→ EXERCISE:
Please reproduce each line from the one containing "Back to Nutrition Articles (62, 421)" through the one containing "Check out these", inclusive, with every coordinate in the answers scaled by 2.3 and rounded to the nearest whole number, halves rounded up. Leave the requests themselves unchanged.

(Stored items)
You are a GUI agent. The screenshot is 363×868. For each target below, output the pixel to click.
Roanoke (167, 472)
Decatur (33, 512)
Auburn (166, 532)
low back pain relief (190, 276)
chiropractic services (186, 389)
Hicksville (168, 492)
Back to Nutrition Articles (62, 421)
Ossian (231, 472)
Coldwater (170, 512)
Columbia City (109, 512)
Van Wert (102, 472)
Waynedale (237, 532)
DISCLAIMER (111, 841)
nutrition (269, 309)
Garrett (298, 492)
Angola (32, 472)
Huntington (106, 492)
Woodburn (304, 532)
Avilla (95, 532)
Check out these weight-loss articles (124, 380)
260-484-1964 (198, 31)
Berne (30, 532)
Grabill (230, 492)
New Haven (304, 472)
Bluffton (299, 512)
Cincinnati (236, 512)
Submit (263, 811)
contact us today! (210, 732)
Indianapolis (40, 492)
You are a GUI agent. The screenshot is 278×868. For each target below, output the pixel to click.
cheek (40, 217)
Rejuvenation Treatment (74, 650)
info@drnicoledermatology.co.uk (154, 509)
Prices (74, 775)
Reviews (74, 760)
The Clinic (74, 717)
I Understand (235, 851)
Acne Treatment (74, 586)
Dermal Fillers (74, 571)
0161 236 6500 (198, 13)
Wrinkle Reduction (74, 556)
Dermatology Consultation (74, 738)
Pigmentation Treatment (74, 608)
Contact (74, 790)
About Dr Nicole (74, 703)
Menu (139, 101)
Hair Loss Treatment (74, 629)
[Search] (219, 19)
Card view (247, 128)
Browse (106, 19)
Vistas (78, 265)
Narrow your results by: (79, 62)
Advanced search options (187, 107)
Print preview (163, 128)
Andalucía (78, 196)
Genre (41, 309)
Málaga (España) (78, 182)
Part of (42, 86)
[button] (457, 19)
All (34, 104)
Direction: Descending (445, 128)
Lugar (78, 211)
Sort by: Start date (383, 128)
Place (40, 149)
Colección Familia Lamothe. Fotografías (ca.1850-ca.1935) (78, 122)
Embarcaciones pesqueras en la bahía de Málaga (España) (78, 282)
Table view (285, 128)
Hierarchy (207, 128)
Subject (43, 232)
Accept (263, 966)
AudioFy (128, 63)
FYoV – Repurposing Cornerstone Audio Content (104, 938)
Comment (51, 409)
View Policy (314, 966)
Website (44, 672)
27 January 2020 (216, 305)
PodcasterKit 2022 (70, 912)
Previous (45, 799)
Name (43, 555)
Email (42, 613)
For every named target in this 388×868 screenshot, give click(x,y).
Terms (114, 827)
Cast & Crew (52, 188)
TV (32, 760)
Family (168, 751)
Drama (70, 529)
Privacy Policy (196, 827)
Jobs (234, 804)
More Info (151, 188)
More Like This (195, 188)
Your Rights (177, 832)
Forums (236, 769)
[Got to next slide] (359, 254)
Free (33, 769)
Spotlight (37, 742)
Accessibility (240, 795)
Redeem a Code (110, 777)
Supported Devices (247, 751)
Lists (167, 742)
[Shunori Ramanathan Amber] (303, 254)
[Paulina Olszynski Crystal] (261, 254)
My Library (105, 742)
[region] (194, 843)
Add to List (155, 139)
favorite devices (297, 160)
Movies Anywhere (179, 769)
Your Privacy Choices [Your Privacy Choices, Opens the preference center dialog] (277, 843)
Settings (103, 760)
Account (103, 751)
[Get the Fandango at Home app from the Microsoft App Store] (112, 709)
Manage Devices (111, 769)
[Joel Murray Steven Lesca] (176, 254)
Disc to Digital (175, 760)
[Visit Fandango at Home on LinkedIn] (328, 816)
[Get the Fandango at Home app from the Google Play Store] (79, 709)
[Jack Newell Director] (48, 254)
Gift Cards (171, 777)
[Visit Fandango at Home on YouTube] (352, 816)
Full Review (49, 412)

→ THE ANSWER:
Back to Nutrition Articles (143, 968)
Ossian (531, 1086)
Coldwater (391, 1178)
Columbia City (251, 1178)
Van Wert (235, 1086)
Waynedale (545, 1224)
DISCLAIMER (255, 1934)
nutrition (619, 711)
Garrett (685, 1132)
Angola (74, 1086)
Huntington (244, 1132)
Woodburn (699, 1224)
Avilla (219, 1224)
Check out these weight-loss articles (285, 874)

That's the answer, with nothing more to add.